Her tongue was still quite thick and her head shook a little as she spoke, but the old eagle sat as erect as ever, the brim of her garden hat flapping up and down in the breeze as it always had.
The girls felt sorry for the aged woman whose early life had been filled with sorrows and disappointments and her last years poisoned by scheming relatives who desired her money.

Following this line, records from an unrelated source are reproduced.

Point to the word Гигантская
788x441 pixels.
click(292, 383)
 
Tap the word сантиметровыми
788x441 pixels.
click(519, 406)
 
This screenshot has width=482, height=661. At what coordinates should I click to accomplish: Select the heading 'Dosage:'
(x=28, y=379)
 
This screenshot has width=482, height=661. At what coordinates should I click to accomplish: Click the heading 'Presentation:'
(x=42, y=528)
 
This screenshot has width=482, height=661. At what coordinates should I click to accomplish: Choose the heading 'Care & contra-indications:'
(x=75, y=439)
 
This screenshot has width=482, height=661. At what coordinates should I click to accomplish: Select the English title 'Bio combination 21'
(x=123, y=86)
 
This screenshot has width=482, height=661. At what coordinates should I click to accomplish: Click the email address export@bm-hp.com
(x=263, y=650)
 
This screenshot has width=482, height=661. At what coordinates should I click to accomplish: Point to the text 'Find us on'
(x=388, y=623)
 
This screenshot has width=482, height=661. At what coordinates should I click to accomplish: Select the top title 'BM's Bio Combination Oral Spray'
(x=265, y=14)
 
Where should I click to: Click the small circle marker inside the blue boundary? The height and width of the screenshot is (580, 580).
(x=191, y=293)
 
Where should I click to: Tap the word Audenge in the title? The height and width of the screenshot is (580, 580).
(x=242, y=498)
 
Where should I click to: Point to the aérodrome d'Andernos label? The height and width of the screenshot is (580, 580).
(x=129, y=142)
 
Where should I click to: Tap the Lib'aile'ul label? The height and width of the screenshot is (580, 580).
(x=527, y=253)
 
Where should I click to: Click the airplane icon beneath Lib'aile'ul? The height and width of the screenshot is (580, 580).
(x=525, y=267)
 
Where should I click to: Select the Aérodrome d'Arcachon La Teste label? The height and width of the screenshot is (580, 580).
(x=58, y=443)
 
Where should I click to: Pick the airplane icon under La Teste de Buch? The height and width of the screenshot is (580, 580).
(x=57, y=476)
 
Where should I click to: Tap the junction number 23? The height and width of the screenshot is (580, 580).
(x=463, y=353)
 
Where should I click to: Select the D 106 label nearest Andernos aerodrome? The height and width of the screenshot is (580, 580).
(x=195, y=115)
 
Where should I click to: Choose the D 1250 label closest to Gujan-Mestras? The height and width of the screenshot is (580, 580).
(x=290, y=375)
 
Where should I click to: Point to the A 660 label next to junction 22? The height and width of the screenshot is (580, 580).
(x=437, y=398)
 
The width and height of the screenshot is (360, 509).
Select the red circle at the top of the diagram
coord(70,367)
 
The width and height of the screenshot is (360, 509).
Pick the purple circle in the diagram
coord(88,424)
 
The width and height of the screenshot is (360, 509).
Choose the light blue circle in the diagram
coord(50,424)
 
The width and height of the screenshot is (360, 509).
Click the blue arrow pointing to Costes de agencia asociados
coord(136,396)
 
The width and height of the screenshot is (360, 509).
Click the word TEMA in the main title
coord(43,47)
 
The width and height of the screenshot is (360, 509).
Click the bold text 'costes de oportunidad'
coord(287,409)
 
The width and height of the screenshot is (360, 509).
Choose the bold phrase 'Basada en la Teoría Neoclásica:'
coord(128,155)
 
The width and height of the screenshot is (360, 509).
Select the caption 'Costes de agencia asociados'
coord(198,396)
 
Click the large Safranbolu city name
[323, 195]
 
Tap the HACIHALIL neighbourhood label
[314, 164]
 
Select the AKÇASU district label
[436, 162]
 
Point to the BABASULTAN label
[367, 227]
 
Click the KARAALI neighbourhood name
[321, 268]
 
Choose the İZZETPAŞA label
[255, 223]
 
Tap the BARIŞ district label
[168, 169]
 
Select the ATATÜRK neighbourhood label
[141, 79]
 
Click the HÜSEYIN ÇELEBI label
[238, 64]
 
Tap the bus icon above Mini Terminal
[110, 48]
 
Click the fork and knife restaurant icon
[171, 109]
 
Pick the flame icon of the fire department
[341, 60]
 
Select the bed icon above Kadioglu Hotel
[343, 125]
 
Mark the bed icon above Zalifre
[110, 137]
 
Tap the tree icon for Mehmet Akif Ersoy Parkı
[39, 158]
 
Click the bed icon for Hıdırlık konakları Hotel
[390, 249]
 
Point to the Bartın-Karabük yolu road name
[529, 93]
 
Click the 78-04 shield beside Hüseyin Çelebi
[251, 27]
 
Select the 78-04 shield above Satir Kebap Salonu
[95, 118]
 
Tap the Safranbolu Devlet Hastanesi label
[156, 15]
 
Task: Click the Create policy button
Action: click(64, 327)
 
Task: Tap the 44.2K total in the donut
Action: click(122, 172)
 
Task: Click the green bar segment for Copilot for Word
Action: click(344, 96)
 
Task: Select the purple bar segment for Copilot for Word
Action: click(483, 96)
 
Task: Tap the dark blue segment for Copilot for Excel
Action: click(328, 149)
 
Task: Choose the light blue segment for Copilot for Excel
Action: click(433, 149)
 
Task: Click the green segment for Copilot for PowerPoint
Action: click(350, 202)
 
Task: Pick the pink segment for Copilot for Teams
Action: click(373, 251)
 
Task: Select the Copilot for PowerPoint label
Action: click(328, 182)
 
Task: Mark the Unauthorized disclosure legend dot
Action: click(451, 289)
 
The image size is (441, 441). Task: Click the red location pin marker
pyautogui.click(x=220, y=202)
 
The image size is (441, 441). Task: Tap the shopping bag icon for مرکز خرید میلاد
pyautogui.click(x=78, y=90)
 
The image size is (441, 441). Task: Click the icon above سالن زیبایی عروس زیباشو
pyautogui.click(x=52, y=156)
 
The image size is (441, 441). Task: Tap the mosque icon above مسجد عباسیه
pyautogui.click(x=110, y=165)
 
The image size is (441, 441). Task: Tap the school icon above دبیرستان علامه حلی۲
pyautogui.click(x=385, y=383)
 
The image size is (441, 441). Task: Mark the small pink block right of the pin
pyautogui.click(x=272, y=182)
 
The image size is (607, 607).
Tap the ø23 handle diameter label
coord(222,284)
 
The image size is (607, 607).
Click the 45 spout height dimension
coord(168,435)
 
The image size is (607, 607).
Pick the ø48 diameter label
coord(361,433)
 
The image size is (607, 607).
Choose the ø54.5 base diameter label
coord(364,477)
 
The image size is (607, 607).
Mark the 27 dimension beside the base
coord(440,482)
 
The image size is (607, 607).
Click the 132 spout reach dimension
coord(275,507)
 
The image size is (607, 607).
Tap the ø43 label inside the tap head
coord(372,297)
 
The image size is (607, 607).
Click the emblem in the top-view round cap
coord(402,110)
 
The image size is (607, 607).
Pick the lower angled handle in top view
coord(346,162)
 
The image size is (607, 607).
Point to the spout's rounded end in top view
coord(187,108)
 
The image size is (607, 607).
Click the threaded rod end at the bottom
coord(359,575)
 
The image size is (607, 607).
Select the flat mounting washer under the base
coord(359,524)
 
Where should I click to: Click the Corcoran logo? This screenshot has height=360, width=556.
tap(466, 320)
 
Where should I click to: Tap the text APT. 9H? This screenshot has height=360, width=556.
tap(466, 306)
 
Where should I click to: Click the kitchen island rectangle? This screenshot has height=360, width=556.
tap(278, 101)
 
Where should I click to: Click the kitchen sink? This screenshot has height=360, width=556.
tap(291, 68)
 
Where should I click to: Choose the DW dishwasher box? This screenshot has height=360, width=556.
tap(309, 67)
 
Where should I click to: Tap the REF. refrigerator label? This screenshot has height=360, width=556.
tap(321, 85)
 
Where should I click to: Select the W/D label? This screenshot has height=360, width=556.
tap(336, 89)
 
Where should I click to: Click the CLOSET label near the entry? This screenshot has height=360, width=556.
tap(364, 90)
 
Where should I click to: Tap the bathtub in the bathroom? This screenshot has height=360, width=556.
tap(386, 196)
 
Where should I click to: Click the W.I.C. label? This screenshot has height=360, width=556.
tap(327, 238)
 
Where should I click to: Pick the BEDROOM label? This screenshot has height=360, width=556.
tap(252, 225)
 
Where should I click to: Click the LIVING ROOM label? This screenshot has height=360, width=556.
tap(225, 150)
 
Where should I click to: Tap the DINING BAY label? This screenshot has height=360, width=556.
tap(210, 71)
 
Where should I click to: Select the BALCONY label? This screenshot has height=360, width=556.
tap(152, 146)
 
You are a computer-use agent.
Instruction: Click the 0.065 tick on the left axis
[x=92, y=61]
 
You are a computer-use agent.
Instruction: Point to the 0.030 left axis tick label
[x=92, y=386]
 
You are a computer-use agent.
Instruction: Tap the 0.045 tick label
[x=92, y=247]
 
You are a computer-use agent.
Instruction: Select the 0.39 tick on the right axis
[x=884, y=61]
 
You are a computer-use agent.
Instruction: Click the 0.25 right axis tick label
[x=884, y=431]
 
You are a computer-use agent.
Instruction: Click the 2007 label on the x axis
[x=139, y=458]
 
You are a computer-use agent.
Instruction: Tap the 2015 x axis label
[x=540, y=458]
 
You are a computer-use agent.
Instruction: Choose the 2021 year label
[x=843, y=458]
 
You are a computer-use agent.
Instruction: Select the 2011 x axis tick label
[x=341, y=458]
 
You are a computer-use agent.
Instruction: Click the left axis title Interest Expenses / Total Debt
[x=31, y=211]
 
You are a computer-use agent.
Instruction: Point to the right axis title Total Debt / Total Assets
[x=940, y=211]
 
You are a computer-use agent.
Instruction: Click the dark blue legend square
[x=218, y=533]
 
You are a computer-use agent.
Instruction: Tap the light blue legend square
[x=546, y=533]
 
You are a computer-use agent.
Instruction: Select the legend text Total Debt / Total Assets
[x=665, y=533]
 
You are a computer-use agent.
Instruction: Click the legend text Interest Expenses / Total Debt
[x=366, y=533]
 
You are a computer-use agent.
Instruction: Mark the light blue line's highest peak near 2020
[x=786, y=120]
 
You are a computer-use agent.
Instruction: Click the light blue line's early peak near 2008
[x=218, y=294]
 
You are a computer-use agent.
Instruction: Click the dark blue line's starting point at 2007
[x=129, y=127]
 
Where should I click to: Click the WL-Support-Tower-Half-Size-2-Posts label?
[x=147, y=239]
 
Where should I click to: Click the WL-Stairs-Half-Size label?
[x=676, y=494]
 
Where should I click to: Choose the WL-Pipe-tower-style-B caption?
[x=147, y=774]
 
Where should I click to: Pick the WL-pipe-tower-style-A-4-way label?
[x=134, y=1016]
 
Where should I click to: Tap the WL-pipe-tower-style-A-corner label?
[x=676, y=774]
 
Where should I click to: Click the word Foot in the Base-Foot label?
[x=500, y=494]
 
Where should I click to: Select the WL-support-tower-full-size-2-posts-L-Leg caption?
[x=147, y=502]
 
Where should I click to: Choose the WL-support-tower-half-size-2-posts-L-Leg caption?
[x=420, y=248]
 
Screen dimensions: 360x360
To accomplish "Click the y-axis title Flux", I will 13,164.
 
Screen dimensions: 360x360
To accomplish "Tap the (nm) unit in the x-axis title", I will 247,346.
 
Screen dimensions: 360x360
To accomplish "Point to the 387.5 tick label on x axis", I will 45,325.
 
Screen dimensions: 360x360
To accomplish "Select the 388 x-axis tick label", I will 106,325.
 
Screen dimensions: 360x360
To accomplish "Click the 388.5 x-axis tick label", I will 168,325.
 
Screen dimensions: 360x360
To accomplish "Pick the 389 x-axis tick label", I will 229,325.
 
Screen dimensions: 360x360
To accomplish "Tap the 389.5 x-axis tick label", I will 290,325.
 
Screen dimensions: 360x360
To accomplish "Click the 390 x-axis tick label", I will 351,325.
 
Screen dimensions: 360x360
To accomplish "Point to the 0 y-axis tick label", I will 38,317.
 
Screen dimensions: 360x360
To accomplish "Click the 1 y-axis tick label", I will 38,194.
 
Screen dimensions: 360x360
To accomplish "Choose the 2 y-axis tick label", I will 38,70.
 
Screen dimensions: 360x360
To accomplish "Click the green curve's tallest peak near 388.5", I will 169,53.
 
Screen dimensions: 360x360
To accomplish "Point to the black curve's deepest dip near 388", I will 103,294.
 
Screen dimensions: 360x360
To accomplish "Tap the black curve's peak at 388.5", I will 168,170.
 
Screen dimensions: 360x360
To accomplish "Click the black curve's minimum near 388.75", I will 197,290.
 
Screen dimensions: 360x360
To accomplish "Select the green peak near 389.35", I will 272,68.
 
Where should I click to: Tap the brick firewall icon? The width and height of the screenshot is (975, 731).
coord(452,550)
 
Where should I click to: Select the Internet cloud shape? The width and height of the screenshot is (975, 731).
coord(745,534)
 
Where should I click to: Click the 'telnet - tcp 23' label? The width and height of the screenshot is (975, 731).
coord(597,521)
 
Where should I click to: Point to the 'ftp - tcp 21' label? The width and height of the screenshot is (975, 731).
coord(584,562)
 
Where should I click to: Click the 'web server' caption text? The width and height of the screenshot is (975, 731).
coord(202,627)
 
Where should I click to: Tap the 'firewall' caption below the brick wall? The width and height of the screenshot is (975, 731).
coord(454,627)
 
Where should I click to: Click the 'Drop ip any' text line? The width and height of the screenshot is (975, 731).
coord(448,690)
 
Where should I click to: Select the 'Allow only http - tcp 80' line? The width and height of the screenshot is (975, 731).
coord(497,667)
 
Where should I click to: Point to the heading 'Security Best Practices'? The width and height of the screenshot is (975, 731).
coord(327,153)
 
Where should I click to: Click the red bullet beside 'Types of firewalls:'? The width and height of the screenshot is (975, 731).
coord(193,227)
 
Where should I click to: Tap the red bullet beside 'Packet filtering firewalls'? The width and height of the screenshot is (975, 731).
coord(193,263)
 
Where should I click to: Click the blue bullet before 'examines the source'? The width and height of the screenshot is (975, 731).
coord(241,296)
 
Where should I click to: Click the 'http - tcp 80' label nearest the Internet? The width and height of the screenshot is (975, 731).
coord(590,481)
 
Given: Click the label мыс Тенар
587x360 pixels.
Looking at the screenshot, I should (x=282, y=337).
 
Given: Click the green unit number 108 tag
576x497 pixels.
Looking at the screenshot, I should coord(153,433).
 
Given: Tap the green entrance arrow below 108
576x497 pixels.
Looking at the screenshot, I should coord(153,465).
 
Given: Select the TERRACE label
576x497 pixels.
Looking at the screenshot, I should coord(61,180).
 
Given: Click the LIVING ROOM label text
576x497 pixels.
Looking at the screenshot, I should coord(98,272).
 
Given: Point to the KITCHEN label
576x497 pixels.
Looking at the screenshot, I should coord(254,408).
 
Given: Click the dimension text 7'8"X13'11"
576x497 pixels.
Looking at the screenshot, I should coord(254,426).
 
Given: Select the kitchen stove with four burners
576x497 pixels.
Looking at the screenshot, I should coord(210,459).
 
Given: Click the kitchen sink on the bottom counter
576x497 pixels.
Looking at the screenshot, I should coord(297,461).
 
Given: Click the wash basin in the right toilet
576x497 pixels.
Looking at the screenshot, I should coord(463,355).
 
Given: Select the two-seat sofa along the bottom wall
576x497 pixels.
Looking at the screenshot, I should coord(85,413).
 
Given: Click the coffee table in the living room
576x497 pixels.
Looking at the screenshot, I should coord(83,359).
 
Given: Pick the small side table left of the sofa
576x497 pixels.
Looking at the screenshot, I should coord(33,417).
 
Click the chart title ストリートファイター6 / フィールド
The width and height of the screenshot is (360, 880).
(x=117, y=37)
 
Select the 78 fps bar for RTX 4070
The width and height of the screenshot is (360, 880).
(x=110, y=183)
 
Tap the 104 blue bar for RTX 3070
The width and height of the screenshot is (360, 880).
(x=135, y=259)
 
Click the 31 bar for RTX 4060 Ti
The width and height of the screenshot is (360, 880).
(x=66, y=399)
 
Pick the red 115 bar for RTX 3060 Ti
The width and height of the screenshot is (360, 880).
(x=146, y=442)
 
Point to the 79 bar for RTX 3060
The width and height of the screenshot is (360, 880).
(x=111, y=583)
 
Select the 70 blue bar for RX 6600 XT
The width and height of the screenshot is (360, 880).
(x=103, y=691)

“So these are the Motor Maids,” went on Mrs. Paxton-Steele. “Do you know, my dears, why I asked you to spend one of your golden hours with a stricken old woman like me? It is because I want to thank you. You have taught me the second great lesson of my life. The first one I learned when I was a young woman. The second one now comes to me on the brink of the grave.
“A vain, cruel, stupid bully! A selfish old woman, eh?”
Elinor flushed. How disrespectful those words seemed to her now!
But the old eagle chuckled to herself.
“I have certainly been all those things,” she continued, “and I want to thank you, Mistress Elinor, for speaking out your mind. You might have added blind, too. I have been blind—blind.
“My poor boys who have been dead so long, have been restored to me in their own sons, and I am very happy.”
Here she paused and closed her eyes to hide the tears which had welled into them.
“Yes, I am happy,” she went on. “They are fine boys, both of them. And all of this I owe to the Motor Maids. You have done what I could not do. You have righted a great wrong and reunited a broken, scattered family.